══ Provided data

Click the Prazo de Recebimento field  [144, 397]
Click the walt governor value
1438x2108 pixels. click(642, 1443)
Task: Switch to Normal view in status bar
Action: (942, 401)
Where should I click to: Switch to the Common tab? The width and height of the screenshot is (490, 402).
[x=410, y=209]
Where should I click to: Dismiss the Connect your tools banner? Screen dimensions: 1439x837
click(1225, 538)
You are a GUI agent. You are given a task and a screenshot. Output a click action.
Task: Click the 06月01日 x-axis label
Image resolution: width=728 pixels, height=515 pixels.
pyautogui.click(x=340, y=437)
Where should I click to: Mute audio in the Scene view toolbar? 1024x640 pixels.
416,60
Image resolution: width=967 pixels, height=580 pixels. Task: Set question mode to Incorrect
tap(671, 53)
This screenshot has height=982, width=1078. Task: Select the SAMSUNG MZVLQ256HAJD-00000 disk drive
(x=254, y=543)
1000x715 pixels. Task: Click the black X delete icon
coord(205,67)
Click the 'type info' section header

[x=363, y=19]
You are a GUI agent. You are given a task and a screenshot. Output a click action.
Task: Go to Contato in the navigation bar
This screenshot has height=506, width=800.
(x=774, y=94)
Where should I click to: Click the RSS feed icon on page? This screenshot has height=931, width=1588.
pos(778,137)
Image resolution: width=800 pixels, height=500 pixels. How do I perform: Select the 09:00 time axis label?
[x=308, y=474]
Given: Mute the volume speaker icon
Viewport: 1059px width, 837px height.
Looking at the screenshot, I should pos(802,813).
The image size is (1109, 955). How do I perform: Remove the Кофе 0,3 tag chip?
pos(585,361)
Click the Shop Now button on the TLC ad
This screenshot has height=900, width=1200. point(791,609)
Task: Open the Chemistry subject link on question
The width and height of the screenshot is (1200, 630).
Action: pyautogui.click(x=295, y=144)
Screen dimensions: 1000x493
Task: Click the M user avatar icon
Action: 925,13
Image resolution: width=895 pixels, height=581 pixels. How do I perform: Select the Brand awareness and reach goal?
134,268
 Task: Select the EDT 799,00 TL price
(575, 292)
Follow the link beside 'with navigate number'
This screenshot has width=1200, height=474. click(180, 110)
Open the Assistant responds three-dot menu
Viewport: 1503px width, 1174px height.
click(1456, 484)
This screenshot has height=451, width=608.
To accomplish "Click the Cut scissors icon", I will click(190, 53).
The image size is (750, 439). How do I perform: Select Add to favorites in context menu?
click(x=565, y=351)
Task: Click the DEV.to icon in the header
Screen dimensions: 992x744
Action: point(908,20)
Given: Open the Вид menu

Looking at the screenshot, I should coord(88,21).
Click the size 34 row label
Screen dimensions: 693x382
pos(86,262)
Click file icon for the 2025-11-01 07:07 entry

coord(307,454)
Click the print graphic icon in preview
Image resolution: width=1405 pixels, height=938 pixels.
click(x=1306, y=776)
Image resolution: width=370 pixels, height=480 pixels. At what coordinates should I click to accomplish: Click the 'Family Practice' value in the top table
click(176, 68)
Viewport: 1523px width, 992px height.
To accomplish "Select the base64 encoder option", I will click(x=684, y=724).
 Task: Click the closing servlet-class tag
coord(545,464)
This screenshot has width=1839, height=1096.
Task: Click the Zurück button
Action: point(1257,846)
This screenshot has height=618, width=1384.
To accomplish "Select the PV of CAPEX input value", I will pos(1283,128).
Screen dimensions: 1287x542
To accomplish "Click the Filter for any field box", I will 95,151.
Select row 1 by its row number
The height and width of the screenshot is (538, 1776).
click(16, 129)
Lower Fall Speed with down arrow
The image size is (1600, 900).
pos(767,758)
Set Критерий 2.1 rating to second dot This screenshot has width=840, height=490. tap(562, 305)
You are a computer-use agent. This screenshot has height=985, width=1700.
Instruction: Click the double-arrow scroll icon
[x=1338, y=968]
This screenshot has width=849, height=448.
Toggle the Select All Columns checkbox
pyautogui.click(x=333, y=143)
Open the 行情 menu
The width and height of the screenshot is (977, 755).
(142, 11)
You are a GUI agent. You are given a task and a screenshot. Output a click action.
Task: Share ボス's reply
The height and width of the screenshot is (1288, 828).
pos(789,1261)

════

Type the entries out again so that they match exactly.

Click the Prazo de Recebimento field  [144, 397]
Click the walt governor value
1438x2108 pixels. click(642, 1443)
Task: Switch to Normal view in status bar
Action: (942, 401)
Where should I click to: Switch to the Common tab? The width and height of the screenshot is (490, 402).
[x=410, y=209]
Where should I click to: Dismiss the Connect your tools banner? Screen dimensions: 1439x837
click(1225, 538)
You are a GUI agent. You are given a task and a screenshot. Output a click action.
Task: Click the 06月01日 x-axis label
Image resolution: width=728 pixels, height=515 pixels.
pyautogui.click(x=340, y=437)
Where should I click to: Mute audio in the Scene view toolbar? 1024x640 pixels.
416,60
Image resolution: width=967 pixels, height=580 pixels. Task: Set question mode to Incorrect
tap(671, 53)
This screenshot has height=982, width=1078. Task: Select the SAMSUNG MZVLQ256HAJD-00000 disk drive
(x=254, y=543)
1000x715 pixels. Task: Click the black X delete icon
coord(205,67)
Click the 'type info' section header

[x=363, y=19]
You are a GUI agent. You are given a task and a screenshot. Output a click action.
Task: Go to Contato in the navigation bar
This screenshot has height=506, width=800.
(x=774, y=94)
Where should I click to: Click the RSS feed icon on page? This screenshot has height=931, width=1588.
pos(778,137)
Image resolution: width=800 pixels, height=500 pixels. How do I perform: Select the 09:00 time axis label?
[x=308, y=474]
Given: Mute the volume speaker icon
Viewport: 1059px width, 837px height.
Looking at the screenshot, I should pos(802,813).
The image size is (1109, 955). How do I perform: Remove the Кофе 0,3 tag chip?
pos(585,361)
Click the Shop Now button on the TLC ad
This screenshot has height=900, width=1200. point(791,609)
Task: Open the Chemistry subject link on question
The width and height of the screenshot is (1200, 630).
Action: pyautogui.click(x=295, y=144)
Screen dimensions: 1000x493
Task: Click the M user avatar icon
Action: 925,13
Image resolution: width=895 pixels, height=581 pixels. How do I perform: Select the Brand awareness and reach goal?
134,268
 Task: Select the EDT 799,00 TL price
(575, 292)
Follow the link beside 'with navigate number'
This screenshot has width=1200, height=474. click(180, 110)
Open the Assistant responds three-dot menu
Viewport: 1503px width, 1174px height.
click(1456, 484)
This screenshot has height=451, width=608.
To accomplish "Click the Cut scissors icon", I will click(190, 53).
The image size is (750, 439). How do I perform: Select Add to favorites in context menu?
click(x=565, y=351)
Task: Click the DEV.to icon in the header
Screen dimensions: 992x744
Action: point(908,20)
Given: Open the Вид menu

Looking at the screenshot, I should coord(88,21).
Click the size 34 row label
Screen dimensions: 693x382
pos(86,262)
Click file icon for the 2025-11-01 07:07 entry

coord(307,454)
Click the print graphic icon in preview
Image resolution: width=1405 pixels, height=938 pixels.
click(x=1306, y=776)
Image resolution: width=370 pixels, height=480 pixels. At what coordinates should I click to accomplish: Click the 'Family Practice' value in the top table
click(176, 68)
Viewport: 1523px width, 992px height.
To accomplish "Select the base64 encoder option", I will click(x=684, y=724).
 Task: Click the closing servlet-class tag
coord(545,464)
This screenshot has width=1839, height=1096.
Task: Click the Zurück button
Action: point(1257,846)
This screenshot has height=618, width=1384.
To accomplish "Select the PV of CAPEX input value", I will pos(1283,128).
Screen dimensions: 1287x542
To accomplish "Click the Filter for any field box", I will 95,151.
Select row 1 by its row number
The height and width of the screenshot is (538, 1776).
click(16, 129)
Lower Fall Speed with down arrow
The image size is (1600, 900).
pos(767,758)
Set Критерий 2.1 rating to second dot This screenshot has width=840, height=490. tap(562, 305)
You are a computer-use agent. This screenshot has height=985, width=1700.
Instruction: Click the double-arrow scroll icon
[x=1338, y=968]
This screenshot has width=849, height=448.
Toggle the Select All Columns checkbox
pyautogui.click(x=333, y=143)
Open the 行情 menu
The width and height of the screenshot is (977, 755).
(142, 11)
You are a GUI agent. You are given a task and a screenshot. Output a click action.
Task: Share ボス's reply
The height and width of the screenshot is (1288, 828).
pos(789,1261)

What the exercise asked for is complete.